La expresión "hay gato encerrado" se usa figuradamente para indicar que algo no huele bien y que hay cosas que no se comprenden pero que, irremediablemente, suceden. Pues bien, podemos confirmar que esta coletilla es tanto literal como figurada cuando nos referimos a la casa de GH VIP.

La noche del pasado miércoles se coló en la casa un gato real y estaba tan precioso y bien nutrido que a Fede le debió de parecer un tigre. En algunos momentos, y viendo las imágenes de Fede con la "mano de las banderas", en lugar de un mueble lo que parecía era el mismísimo Ángel Cristo.
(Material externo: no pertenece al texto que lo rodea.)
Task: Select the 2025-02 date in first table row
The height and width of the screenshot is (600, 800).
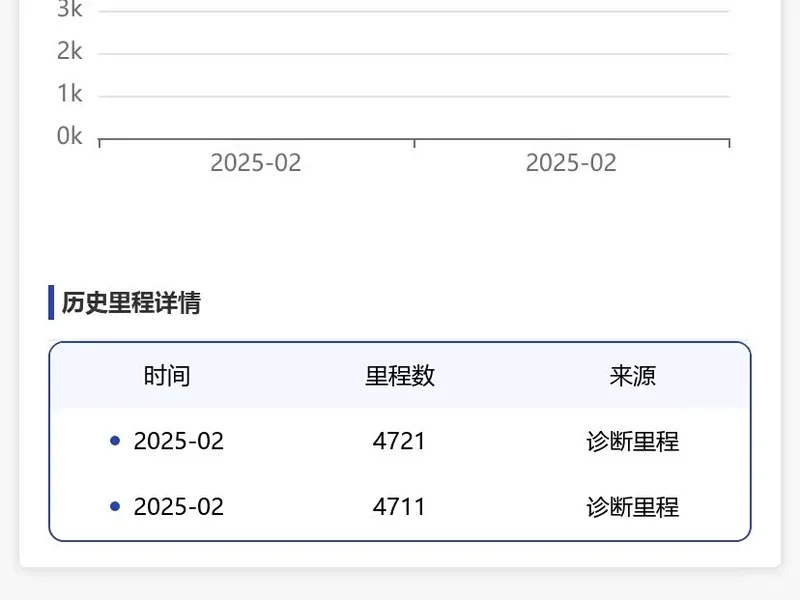Action: point(179,441)
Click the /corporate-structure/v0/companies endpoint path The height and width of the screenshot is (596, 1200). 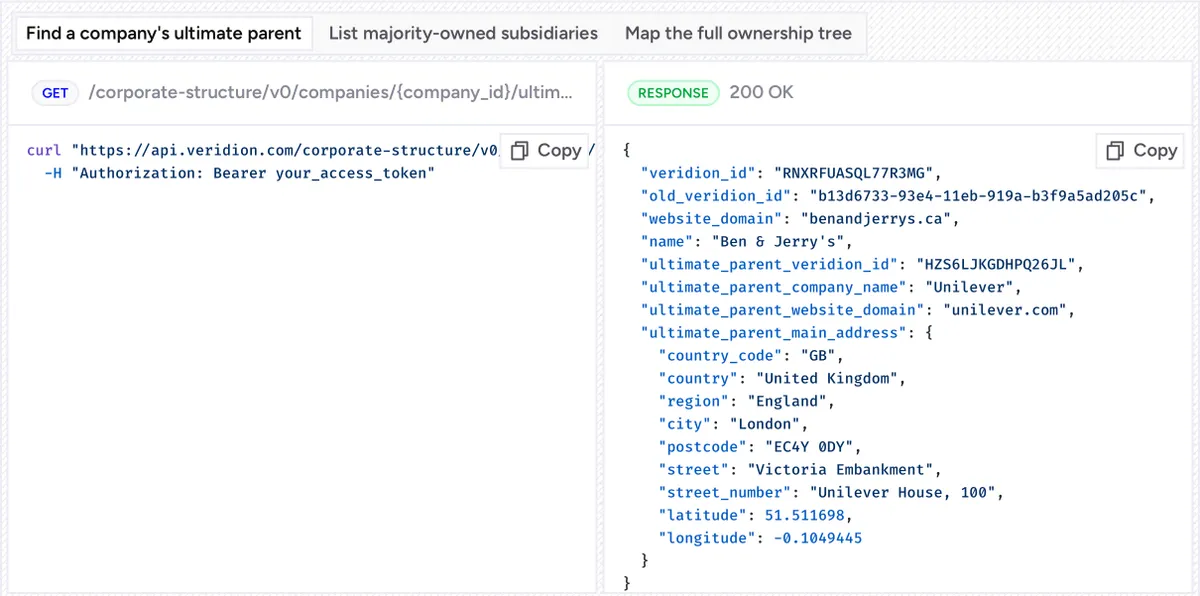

Que habilidad con la fusta y como esquivaba, a distancia, el peligro de caer en las fauces de este gatito tigre.

A falta de otras habilidades domésticas, igual esta habilidad de "domador" lo libró de la expulsión o, más bien, lo que le salvó fue la lucha entre dos "fieras" reales y de carne y hueso, Belén y Chari. Los seguidores acérrimos de Belén entendieron que tenían que concentrar toda su ira, esfuerzo y dinero en votar a la profesora de Zumba y claro, ¡zumba a la calle!

Al parecer, los porcentajes de la semana eran engañosos y siempre fue Chari la que tuvo el dudoso privilegio de ir liderando los de la expulsión. Veíamos a Telecinco y a sus programas satélites tan relajados que pensábamos que habían asumido la expulsión de la Esteban pero lo que ocurría es que no tenían que hacer nada pues sabían que su Princesa se salvaba. Lo que podemos definir como "la virtud de no hacer nada" o "la conspiración del silencio".

Pero a mí me da que en la casa de GH VIP también hay "gato encerrado" pero del figurado, ¿o el haber dado por hecho que el mayor porcentaje de expulsión correspondía a Belén, y no a Chari, no genera un efecto animador en los defensores de la Esteban y de relajación en los seguidores de Chari, o mejor dicho, en los detractores de Belén, que es lo mismo?

En la anterior ocasión que estuvo nominada la de Paracuellos, en todo momento, la cadena reveló sutilmente que esta iba a ser la expulsada, lo que llevó a un efecto llamada o no llamada (si llamabas al teléfono misteriosamente bloqueado para echar a la Princesa) en los últimos y decisivos cuarenta minutos de la expulsión.

Me acusarán de mal pensado y de ver conspiraciones en todos sitios, pero que en una casa haya, a la vez, un gato encerrado real y otro literal es una cosa muy muy rara, ¿no habrá querido la maquiavélica mente de Mediaset darnos una pista para que veamos que en la casa nada es lo que parece? No lo descarten, entre tanto a ver la lucha entre Ángela y Fede, la virtud de la limpieza contra el enemigo de la fregona, y de invitada de piedra Aguasantas, ¡qué Dios o que Telecinco repartan suerte!